The six HIOs that responded to the late 2014 survey conducted by the Pennsylvania eHealth Partnership Authority indicated their intent to connect to the authority’s statewide Pennsylvania Patient & Provider Network (P3N) in 2015; a seventh HIO —St. Luke’s University Health Network’s eVantageHealth —connected in 2014.
For the first time since the annual survey was begun in 2011, all responding HIOs report a function—discharge summaries—as currently operational.
All six indicated that they have a sustainability model in place, up from just over half in last year’s survey, but several expect further changes to their models. All six responding HIOs report that they have or intend to leverage federal grants to fund their HIOs. All but one leverage state grants, and all but one leverage private grants. Four of six leverage a combination of fees paid by participating payers, hospitals, and physician practices. The remaining two use only payer participation fees. Only two HIOs have developed processes to measure their impact, but neither is able to report measurable return on investment.
Respondents are moving toward use of both push and query across virtually all functions, except for clinical messaging. All HIOs now offer or plan to offer query for at least one function. This was not the case in past surveys.
Five of seven responding HIOs reported that they currently exchange or are planning to exchange information with federal-level entities such as the Veterans Administration and Social Security.
Two HIOs have adopted hybrid models for consent management, meaning that under some circumstances patients must opt in to the exchange of their data. All other HIOs have adopted opt-out models.
Four of six HIOs currently provide individuals with the ability to understand what individually identifiable information exists about them within the HIO. Three provide a mechanism for individuals to ask for access to their own records via the HIO in a simple and timely manner, and these same three can provide electronic copies of protected health information if requested. Three HIOs provide individuals with a way to understand how their individually identifiable information is collected, but none allow patients to make decisions regarding this collection. Four allow individuals to understand how their information is used or disclosed, but only one provides a mechanism for individuals to decide how their data is used.

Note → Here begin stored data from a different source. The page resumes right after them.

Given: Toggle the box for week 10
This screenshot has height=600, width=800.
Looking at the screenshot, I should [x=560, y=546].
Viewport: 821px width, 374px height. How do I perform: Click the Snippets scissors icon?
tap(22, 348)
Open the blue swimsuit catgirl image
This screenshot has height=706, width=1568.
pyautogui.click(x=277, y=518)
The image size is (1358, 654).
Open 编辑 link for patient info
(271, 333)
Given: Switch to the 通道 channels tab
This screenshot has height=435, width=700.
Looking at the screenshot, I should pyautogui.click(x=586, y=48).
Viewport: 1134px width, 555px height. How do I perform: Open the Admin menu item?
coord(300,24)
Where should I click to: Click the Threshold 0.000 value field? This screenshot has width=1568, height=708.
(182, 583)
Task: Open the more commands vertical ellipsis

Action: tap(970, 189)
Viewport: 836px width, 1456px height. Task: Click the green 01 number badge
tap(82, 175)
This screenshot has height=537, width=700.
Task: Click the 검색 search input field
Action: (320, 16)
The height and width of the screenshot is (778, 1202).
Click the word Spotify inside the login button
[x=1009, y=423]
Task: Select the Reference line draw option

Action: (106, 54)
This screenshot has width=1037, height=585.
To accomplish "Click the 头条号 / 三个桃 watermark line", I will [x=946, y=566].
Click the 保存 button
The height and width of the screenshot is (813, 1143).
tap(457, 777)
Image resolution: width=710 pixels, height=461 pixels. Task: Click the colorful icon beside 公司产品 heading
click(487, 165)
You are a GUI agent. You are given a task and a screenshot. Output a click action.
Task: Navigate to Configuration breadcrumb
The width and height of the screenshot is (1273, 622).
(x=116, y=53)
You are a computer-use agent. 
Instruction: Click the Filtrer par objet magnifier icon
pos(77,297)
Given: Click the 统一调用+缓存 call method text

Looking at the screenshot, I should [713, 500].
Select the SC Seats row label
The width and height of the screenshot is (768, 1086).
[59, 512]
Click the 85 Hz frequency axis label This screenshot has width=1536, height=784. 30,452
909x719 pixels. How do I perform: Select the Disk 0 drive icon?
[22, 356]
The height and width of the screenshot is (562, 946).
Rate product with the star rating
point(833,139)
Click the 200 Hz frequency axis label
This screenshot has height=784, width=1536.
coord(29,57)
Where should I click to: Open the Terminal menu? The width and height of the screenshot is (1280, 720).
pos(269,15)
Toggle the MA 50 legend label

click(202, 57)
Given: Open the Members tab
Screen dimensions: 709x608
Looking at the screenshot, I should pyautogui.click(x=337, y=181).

Only two responding HIOs have a process in place to allow patients to dispute data included in their medical records, but most have mechanisms to identify and correct data errors that occur due to erroneous patient matching. Only three maintain indicators to signify that information has been corrected and record the date of revision. None of the responding HIOs can currently produce messages to those who have previously pulled records subsequently found to be in error to notify them of the issue and that it has been resolved.